Granted, the government's interest in secrecy may keep the number of backups small, but I'd guess that restoring the main systems is no more than a few days, and restoring the auxilliary systems no more than a couple of weeks. All the PCs with important information will have to have their disks combed in a clean environment, and that demands some expert time (and user time) to retrieve the vital stuff, but all is quite doable.
Work will have been lost, but it isn't a catastrophe or a showstopper. Probably pretty much everything the media has said about it is either a mistake or a lie.
What is going on?
- It could be a coincidence. Stranger things have happened.
- It could be a test weapon that got away before it was ready to be used.
- It could be a feint: for example to focus Iranian intelligence on computing at the nuclear plants rather than personnel at the airports.
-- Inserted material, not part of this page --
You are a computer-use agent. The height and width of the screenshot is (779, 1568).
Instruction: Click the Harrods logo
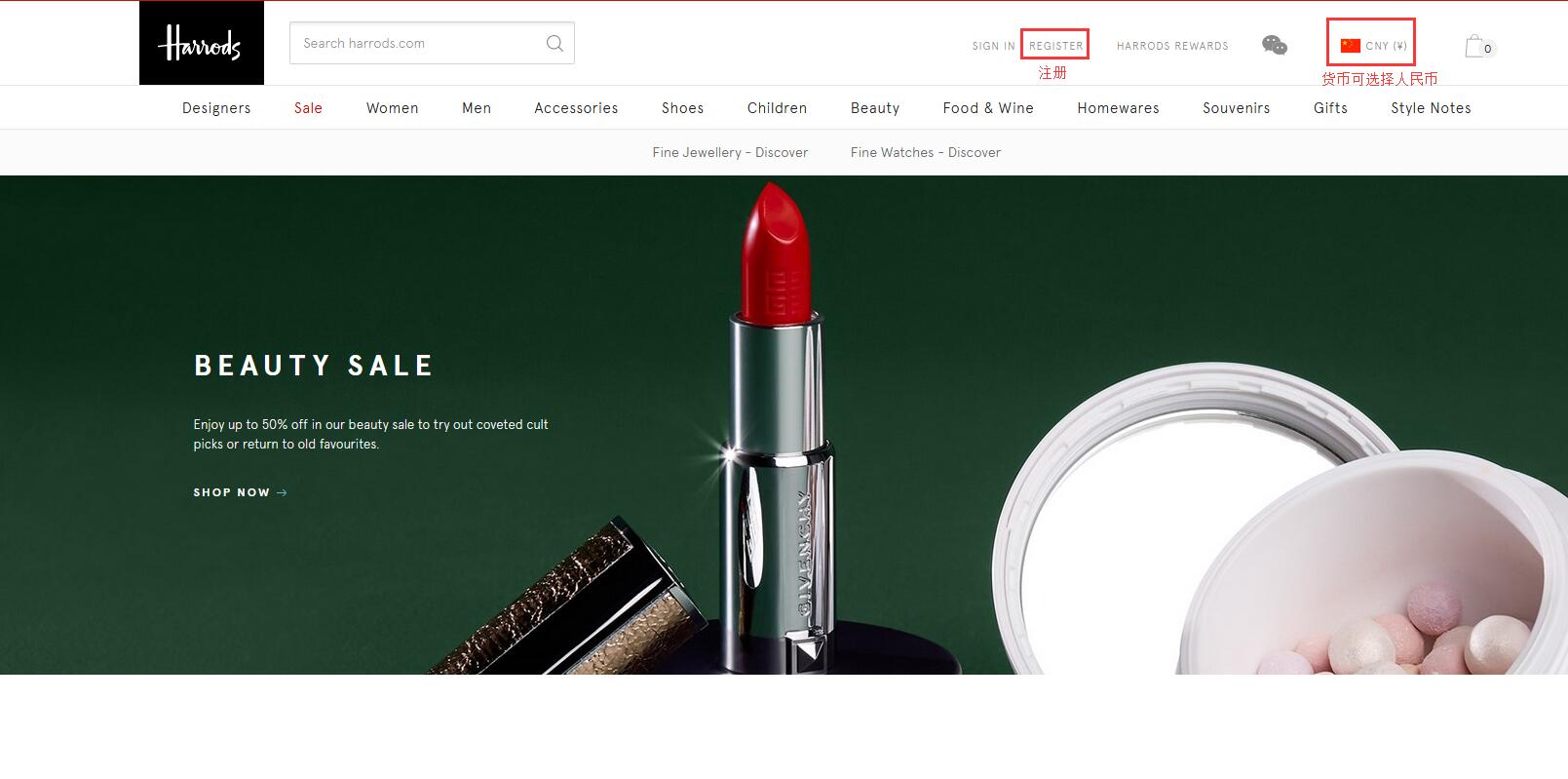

Anybody else notice that several high ranking Iranians died in air crashes in the last few years?
- It could be meant to panic them into buying new network gear to isolate the control systems, gear that somebody has put backdoors into.
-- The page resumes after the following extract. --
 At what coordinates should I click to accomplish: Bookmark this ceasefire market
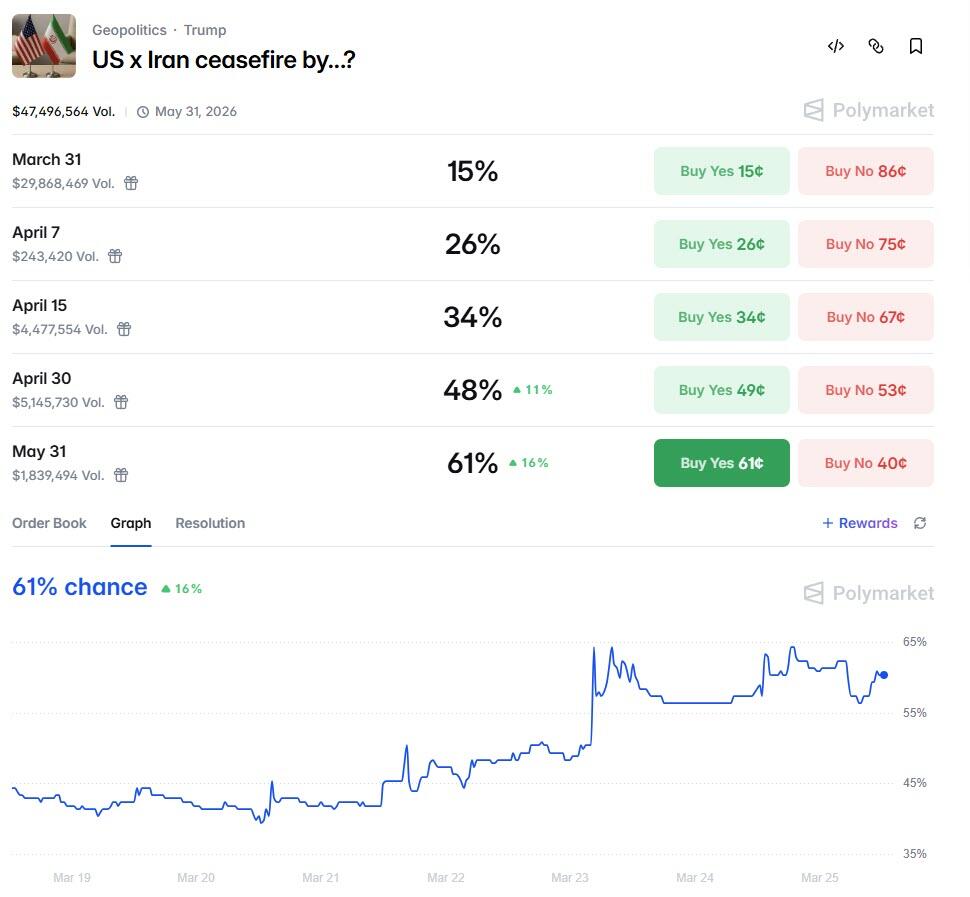[915, 46]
- It could be a coverup to keep attention away from real spies in their nuclear facilities.
- It could be meant to panic them into a spy-hunt in their facilities, which could tie things up worse than a worm.
- It could be a probe to find out who's really in charge of some division.
One thing I'm pretty sure of: the announcement of a name in the code that might link to the book of Esther was meant to mislead. That's a pretty far-fetched link, and did you see the code? Me neither.